Il dottor Vincenzo Mazza, 62 anni – noto ginecologo dalla carriera finora immacolata sotto il profilo giudiziario – è stato ritenuto colpevole in primo grado di lesioni colpose gravissime. Farà appello tramite il suo avvocato, Andrea Mattioli. Il reato si prescriverà a dicembre e quindi per il medico non arriverà mai una sentenza definitiva. Quella emessa ieri, però, avrà notevole importanza sotto il profilo civilistico. I genitori del bambino, infatti, non si sono costituiti parte civile nel processo penale poiché hanno intentato una causa civile chiedendo alle assicurazioni di Policlinico e Mazza un risarcimento di oltre 2 milioni di euro. Il danno subito dal figlio, in effetti, è incalcolabile.
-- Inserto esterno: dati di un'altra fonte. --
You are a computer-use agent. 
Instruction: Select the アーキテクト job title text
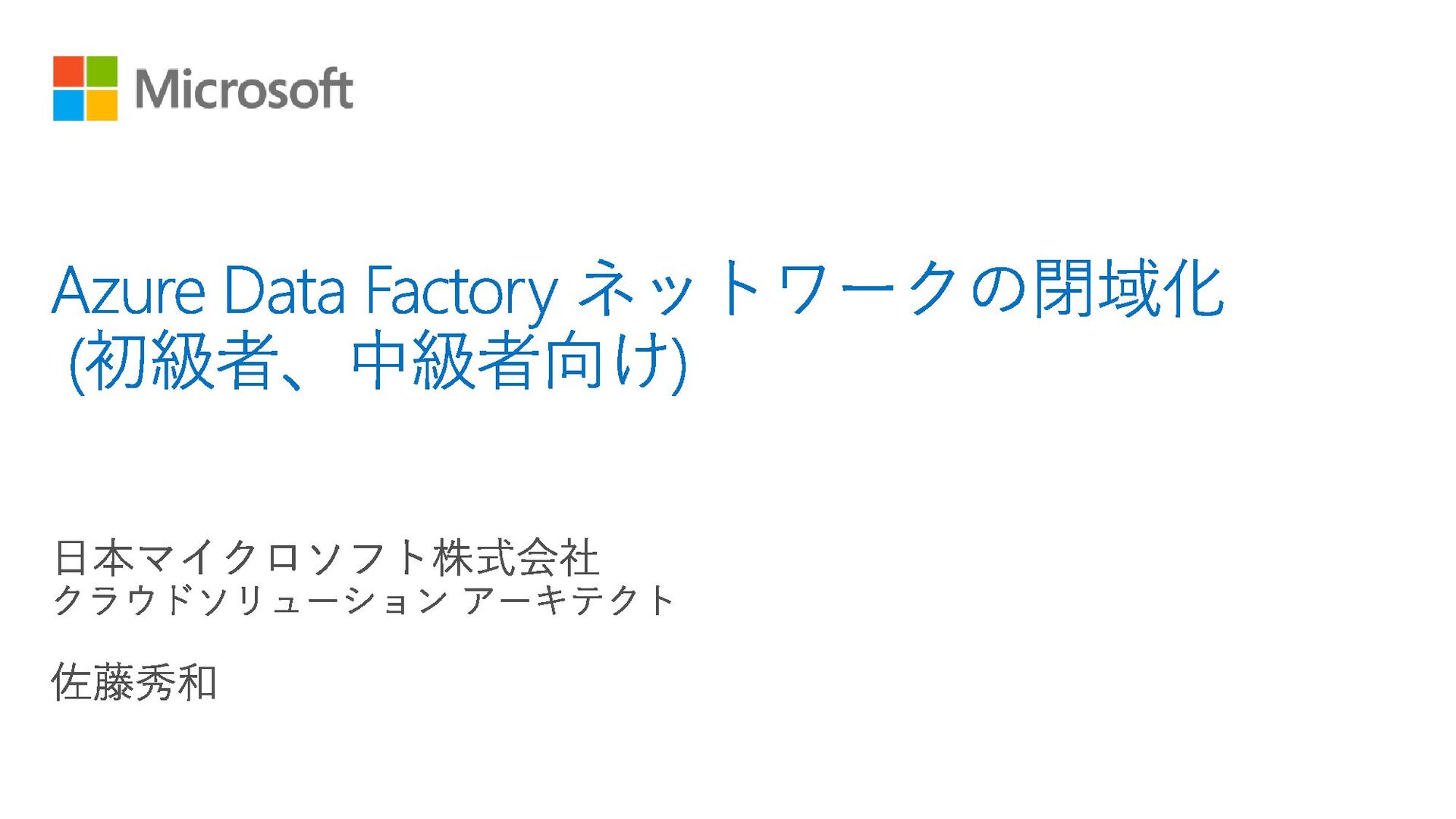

Ieri il giudice ha invece concesso una provvisionale di 60mila euro a testa ai due nonni materni che invece erano parte lesa in udienza. «Siamo soddisfatti della sentenza che rende giustizia a un caso particolarmente drammatico», commenta l’avvocato della famiglia, Nicola Termanini. Il pm Lucia De Santis aveva chiesto una condanna a un anno e mezzo.

Da quanto ricostruito in aula, il ginecologo seguiva la donna da alcuni mesi. Il giorno prima del parto la signora fu ricoverata da Mazza che però, sostiene l’accusa, non ordinò il monitoraggio continuo del feto né il cosiddetto ‘stress test’ per valutare la sofferenza fetale in atto. Questo malgrado i tracciati mostrassero complicazioni che, secondo le testimonianze rese a processo, la specializzanda aveva esposto al ginecologo di guardia. Sul fatto si sono anche espressi più consulenti di parte. Si tratta di un caso clinico complesso, per alcuni degli specialisti il ginecologo non avrebbe potuto evitare il peggio. Per l’accusa, però, i danni al neonato potevano essere limitati anticipando il parto e praticando un taglio cesareo. Il bambino, invece, nacque in arresto cardiaco e ciò comportò danni irreparabili.